The Spy Who Came In from the Cold, which Le Carré wrote before TTSS, relies on more traditional sources of tension, with the spy of the book’s title finding himself behind enemy lines and eventually in some jeopardy, although it is still relatively light on action. It’s a better place to start than Tinker, Tailor, Soldier, Spy, but if you’ve read and enjoyed it I’d recommend coming here next.

One thing that struck me while reading TTSS: Out of the seven main characters, three bear the names George, Percy, and Bill. And on the penultimate page of the book is the line: He wished he had brought her fur boots from the cupboard under the stairs. Anyone else think J.K. Rowling read a little Le Carré when she wasn’t reading Anthony Powell?

Next up: Something current, The Dolphin People by the author writing under the pseudonym Torsten Krol.

Mrs. Dalloway.

Virginia Woolf ripped James Joyce’s Ulysses when it was first published, but liked the idea of a single-day novel enough to use it in a novel of her own, one that hews more closely to the conventional novel form and appears to be something of a rejoinder to Joyce’s genre-busting efforts: Mrs. Dalloway. Unfortunately, a straightforward novel about quotidian life is about as interesting as you’d expect a novel about the mundane thoughts of ordinary people to be; that is, it’s boring as hell.

Woolf’s gambit is to spend most of the novel inside the heads of her characters, with jarring, unannounced transitions from head to head, sometimes within a room (almost as if you had a sudden camera change, from behind one character’s eyes to behind another’s), sometimes to a separate time and place through the slimmest of segues. Only one of her characters might qualify as interesting, the shell-shocked Septimus Smith, who today would be diagnosed with post-tramautic stress disorder and possibly treated, thus making him relatively uninteresting for the novelist’s purposes. The contrast between his futile attempts to make sense of a world gone mad – he’s a World War I veteran who hears voices and suffers paranoid delusions – and the utterly insignificant thoughts of the vapid upper-class characters in the rest of the book is shocking, but Woolf spends too much time with the well-heeled and not enough with Septimus.

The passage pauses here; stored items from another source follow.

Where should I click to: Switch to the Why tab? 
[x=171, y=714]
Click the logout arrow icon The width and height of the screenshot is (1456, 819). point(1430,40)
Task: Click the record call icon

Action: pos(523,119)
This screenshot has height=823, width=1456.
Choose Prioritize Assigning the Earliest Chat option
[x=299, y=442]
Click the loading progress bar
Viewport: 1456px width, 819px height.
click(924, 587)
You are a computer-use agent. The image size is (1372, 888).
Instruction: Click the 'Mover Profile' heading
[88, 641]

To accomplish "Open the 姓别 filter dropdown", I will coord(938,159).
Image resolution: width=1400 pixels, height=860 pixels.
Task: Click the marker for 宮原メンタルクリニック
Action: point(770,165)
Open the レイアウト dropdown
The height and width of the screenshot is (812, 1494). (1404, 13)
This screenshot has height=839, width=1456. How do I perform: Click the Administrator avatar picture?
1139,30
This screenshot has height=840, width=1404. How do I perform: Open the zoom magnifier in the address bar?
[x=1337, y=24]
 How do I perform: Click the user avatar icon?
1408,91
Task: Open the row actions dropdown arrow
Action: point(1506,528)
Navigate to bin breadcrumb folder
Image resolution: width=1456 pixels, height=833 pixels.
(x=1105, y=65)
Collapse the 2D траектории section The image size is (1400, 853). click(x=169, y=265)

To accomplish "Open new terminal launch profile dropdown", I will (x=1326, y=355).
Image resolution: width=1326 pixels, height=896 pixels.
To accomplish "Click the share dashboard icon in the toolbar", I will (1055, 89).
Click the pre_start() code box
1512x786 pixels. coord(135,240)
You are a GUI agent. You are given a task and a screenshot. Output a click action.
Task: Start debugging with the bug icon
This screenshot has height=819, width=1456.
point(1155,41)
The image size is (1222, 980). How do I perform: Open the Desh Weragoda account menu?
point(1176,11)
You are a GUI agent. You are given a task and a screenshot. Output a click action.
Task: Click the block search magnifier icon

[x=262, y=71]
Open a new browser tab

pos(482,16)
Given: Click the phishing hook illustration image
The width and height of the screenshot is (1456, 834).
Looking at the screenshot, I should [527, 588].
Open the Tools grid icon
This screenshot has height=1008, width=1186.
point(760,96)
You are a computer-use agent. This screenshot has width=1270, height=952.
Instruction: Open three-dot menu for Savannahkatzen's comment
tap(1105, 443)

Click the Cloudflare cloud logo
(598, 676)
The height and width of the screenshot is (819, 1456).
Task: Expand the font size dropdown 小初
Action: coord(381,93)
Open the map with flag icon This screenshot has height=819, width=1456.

The one wisp of intrigue in the book comes from the hints at romantic tension between Clarissa Dalloway and her former flame, Peter Walsh, once a boy of some promise but now a man whose progress has been hindered by his own poor choices. The sight of Clarissa still stirs old passions in Peter, reducing him to tears or boiling him in rage … but nothing much comes of it and Clarissa’s party, the goal of her day, goes off as planned. Her own existential crises – mostly a fear of death or simply regret that all this must one day end – seem so much less serious given how she chooses to spend her time or emotions.

Peter does have one small episode that stood out, for me, for its sheer darkness, as he stalks – there’s no better word for it – a young woman in the streets of London for several blocks before giving up:

Well, I’ve had my fun; I’ve had it, he thought, looking up at the swinging baskets of pale geraniums. And it was smashed to atoms – his fun, for it was half made up, as he knew very well; invented, this escapade with the girl; made up, as one makes up the better part of life, he thought – making oneself up; making her up; creating an exquisite amusement, and something more. But odd it was, and quite true; all this one could never share – it smashed to atoms.

Up next: I’ve taken a few days off from reading, but I’ll start Edward P. Jones’ Pulitzer Prize-winning novel The Known World later this week.